When you're loading data into Panoply using the MySQL data source, you might do it once, or you might want to reload the same tables time and time again into your account. In these cases, you might not need all the data in those tables to be inserted every time, but rather, add only the ones that aren't existing yet and update those that are already existing.
For example, if you are loading your "customers" table, you will want to have only one record per customer in Panoply and prevent any duplicates from existing. Exactly for cases like this, is why we've designed our ingestion process to make use of the upsert mechanism. It updates existing data instead of inserting all the records again and only adds the ones that don't exist.
This is where a primary key comes in. It's crucial to our upsert mechanism because it identifies the uniqueness of a row or record, and helps the upsert mechanism to determine whether to update an existing record or add a new one instead. Without it, the mechanism will insert all records, and you'll end up with duplicate data.
Depending on the data source, a primary key is either:
- provided by default (like API-based data sources);
- user-configured; or
- inferred by Panoply (your source data has an "id" field/column).
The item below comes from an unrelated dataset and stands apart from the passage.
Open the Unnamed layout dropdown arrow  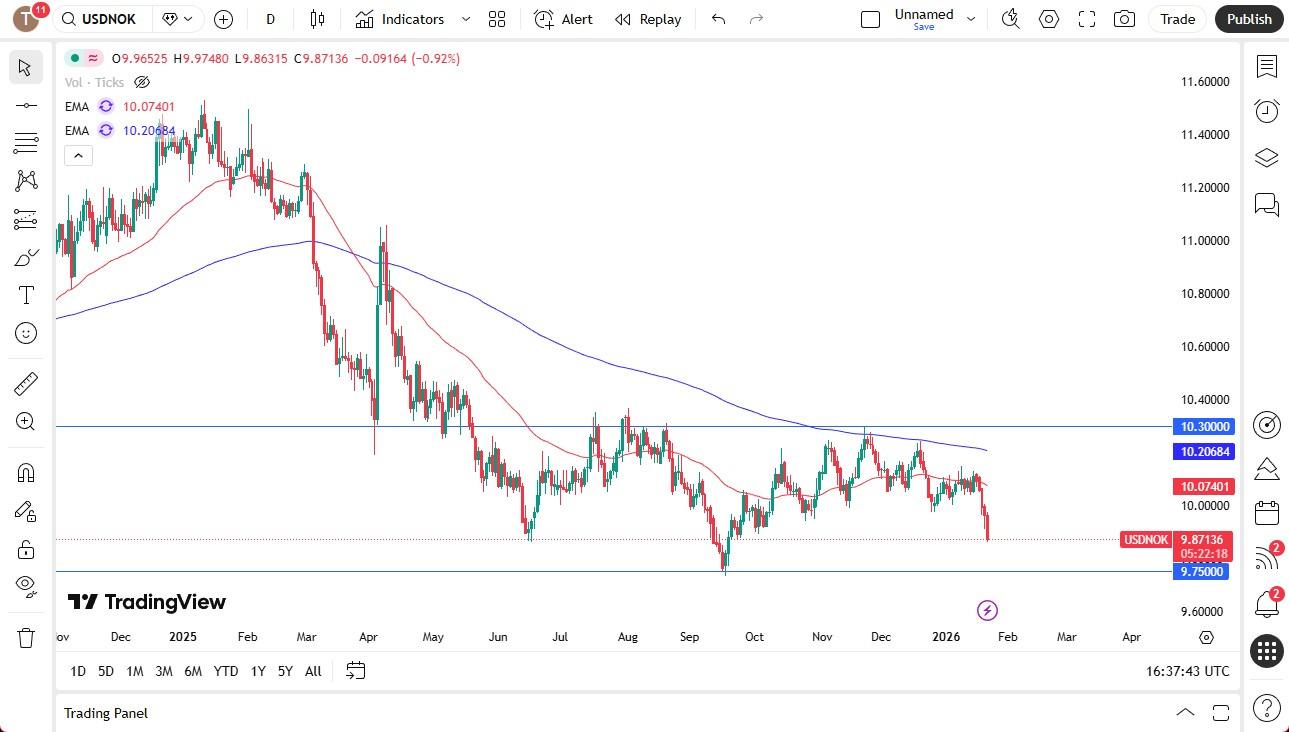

For the MySQL data source, unless you have an "id" field in your table, the ingestion process can't automatically identify the primary key. Therefore, you need to define it manually when creating the data source. Without specifying the primary key, the ingestion process will insert all the records from the table.
For example, you have two records in your Panoply table, and you're trying to ingest two more (one of them already exists in your table), but you have no primary key defined. What happens is that the process will insert all records instead of doing an upsert. You'll end up with four rows instead of only having three.
Note that the selection of a primary key in a data source will affect all the selected tables in it.